> **REQUIRED ACTION**: Considering every line below, count those with the word "tree" and give only the result.

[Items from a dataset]
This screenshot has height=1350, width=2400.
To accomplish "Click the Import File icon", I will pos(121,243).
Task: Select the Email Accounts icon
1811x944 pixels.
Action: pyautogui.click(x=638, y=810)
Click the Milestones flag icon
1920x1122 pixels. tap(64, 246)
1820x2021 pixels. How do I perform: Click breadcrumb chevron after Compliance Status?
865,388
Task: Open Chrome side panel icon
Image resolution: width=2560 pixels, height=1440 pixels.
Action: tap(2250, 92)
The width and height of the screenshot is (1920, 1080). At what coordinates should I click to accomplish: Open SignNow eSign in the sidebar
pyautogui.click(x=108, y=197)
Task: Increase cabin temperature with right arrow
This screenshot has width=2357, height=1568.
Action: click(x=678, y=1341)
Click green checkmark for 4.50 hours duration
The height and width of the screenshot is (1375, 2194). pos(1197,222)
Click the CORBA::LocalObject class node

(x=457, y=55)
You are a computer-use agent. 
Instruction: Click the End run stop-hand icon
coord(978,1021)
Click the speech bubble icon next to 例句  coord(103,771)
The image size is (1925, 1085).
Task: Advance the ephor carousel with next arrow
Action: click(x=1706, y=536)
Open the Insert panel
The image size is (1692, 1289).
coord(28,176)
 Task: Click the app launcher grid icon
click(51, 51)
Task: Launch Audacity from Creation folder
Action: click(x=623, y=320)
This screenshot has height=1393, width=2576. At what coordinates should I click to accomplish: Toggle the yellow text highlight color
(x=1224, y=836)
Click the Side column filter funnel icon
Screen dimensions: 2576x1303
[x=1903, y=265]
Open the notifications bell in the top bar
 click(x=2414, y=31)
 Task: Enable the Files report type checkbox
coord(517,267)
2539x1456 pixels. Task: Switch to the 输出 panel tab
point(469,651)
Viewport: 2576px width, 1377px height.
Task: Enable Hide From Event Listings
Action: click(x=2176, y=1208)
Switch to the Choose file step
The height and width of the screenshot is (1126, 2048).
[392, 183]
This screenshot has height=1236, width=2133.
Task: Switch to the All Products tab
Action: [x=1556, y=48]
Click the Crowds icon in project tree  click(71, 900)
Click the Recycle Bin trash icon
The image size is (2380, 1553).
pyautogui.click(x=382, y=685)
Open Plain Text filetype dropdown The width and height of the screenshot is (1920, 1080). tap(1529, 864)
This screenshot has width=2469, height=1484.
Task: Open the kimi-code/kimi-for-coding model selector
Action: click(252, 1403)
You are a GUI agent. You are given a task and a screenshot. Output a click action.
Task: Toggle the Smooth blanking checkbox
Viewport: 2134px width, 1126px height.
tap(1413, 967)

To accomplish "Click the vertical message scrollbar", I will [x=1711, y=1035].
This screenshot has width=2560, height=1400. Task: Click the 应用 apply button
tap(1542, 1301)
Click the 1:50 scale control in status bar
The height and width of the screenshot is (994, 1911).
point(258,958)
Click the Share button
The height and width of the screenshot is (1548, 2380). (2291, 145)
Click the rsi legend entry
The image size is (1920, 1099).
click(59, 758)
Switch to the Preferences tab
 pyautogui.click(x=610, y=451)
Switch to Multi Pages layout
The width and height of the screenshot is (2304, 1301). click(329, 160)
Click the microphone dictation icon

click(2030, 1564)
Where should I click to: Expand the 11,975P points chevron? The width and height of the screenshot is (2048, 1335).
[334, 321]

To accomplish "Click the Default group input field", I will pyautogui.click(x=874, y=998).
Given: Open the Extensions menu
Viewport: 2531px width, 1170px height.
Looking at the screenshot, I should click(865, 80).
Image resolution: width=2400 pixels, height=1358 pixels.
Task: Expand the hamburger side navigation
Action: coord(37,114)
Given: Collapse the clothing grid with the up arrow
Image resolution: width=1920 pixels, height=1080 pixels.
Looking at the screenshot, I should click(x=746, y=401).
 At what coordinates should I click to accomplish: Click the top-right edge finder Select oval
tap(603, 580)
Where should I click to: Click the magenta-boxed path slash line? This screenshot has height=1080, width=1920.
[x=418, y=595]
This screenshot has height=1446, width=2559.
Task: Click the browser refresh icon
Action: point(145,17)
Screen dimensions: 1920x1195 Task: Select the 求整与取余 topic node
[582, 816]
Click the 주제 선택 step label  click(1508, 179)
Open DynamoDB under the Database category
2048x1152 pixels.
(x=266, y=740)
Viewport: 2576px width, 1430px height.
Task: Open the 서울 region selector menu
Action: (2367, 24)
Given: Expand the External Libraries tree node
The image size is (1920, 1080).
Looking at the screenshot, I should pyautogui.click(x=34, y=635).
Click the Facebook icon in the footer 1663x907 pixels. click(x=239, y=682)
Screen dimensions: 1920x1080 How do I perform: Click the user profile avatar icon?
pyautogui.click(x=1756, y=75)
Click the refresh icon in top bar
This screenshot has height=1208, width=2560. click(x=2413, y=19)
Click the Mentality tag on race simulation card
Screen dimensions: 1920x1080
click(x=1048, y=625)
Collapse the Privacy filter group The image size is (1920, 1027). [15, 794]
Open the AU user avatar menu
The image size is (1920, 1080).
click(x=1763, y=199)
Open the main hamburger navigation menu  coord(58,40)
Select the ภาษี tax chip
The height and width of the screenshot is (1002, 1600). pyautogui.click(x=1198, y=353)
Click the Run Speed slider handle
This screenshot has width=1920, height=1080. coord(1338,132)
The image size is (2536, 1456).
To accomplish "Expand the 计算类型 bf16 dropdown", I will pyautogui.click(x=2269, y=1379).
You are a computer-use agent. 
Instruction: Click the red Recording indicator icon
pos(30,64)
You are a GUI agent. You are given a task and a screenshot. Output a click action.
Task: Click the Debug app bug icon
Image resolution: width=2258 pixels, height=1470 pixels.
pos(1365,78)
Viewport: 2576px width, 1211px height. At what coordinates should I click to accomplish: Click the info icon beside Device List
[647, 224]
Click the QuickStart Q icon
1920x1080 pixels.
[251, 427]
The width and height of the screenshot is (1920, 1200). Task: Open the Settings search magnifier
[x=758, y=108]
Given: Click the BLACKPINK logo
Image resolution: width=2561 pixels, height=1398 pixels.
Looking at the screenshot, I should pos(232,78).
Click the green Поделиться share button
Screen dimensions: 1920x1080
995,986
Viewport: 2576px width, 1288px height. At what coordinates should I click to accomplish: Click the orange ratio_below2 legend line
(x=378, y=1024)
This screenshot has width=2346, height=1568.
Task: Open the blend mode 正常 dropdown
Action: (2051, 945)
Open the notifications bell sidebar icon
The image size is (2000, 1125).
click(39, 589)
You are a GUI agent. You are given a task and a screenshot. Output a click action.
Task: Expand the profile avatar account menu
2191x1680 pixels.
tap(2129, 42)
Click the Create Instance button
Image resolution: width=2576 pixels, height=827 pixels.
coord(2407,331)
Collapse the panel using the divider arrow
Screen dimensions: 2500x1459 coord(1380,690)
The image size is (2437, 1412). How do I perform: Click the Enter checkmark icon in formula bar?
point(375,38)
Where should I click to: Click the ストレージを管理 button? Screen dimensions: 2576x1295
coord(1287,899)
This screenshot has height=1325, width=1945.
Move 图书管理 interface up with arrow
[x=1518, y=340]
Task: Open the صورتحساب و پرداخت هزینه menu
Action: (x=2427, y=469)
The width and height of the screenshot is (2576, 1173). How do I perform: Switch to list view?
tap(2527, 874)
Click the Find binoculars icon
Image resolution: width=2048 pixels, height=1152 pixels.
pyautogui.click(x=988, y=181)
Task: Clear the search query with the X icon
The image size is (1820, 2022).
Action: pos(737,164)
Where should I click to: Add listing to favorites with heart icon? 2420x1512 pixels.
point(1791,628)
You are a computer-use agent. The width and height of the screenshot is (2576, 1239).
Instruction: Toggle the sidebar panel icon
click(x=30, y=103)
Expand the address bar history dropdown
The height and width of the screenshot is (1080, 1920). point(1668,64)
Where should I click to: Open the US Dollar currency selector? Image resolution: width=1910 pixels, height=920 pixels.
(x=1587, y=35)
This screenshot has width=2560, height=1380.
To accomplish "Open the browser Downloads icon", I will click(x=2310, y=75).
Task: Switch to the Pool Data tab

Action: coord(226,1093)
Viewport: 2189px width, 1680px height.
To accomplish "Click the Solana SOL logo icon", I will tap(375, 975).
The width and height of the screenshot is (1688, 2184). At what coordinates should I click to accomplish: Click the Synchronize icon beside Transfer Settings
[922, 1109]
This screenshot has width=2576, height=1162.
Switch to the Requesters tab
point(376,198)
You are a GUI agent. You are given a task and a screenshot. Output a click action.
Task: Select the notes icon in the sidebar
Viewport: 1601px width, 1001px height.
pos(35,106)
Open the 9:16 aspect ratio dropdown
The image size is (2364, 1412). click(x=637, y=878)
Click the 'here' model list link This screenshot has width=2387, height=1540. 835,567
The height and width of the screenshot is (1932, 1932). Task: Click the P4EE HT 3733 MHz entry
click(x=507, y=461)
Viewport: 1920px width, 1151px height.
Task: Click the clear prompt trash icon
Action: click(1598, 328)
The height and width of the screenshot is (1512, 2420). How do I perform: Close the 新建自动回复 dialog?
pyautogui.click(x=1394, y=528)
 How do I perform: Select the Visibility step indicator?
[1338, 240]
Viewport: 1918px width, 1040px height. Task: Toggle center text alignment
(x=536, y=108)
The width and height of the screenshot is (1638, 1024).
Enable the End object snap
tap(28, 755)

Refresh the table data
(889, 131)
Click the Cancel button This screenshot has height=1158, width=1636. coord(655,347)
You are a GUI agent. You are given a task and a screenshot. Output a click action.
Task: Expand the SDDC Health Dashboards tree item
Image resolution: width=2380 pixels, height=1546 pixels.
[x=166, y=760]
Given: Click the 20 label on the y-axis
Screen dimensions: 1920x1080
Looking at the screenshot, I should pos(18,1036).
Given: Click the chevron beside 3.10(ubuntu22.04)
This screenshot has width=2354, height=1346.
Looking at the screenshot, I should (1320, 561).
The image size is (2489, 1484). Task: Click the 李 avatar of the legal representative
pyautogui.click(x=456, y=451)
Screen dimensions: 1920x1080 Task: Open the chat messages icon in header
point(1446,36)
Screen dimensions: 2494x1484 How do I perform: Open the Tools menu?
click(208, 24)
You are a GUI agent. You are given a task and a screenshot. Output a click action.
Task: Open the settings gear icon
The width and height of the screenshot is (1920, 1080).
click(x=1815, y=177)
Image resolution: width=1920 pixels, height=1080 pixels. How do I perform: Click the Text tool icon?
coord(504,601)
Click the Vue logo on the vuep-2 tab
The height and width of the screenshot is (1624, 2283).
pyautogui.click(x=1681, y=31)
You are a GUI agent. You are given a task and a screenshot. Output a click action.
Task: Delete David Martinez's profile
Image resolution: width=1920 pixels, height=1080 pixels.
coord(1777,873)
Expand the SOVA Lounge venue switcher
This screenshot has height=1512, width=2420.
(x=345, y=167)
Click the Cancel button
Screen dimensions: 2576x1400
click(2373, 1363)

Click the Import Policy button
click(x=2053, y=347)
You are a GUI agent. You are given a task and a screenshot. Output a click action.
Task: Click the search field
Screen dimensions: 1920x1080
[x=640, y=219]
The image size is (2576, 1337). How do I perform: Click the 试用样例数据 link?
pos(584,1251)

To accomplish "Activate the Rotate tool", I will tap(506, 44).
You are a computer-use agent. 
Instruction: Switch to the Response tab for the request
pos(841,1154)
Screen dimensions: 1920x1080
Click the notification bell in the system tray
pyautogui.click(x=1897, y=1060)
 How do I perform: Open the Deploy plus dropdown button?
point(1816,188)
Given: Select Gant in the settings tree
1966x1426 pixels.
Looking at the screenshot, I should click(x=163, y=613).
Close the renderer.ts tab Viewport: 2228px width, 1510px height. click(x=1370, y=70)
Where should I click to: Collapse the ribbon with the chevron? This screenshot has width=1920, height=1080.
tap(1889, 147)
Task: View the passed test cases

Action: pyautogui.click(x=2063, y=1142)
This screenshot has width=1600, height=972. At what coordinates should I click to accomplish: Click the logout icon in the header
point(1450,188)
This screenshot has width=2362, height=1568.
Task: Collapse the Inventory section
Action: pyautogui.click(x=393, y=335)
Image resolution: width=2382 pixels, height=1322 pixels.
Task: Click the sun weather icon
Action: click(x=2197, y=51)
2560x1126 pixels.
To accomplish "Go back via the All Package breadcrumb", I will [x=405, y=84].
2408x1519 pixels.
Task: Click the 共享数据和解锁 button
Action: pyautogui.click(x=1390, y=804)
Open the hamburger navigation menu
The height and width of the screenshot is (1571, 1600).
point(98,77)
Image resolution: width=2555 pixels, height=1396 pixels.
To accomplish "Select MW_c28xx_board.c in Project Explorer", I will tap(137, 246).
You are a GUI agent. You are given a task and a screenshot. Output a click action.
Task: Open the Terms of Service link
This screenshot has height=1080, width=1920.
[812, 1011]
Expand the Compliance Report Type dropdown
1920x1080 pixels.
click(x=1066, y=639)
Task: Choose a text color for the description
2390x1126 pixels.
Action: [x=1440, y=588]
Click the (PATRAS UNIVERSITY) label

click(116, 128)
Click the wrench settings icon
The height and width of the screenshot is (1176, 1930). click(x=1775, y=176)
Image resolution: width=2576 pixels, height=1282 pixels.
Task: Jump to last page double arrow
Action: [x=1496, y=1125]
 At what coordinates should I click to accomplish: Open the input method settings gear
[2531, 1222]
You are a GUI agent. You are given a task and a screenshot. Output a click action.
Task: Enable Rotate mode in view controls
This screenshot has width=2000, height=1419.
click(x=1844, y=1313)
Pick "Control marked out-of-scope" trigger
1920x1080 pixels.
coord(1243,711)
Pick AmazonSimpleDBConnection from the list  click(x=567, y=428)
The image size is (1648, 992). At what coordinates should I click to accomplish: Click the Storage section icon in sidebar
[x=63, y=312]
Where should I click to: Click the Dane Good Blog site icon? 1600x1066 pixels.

> **ANSWER SPACE**: 4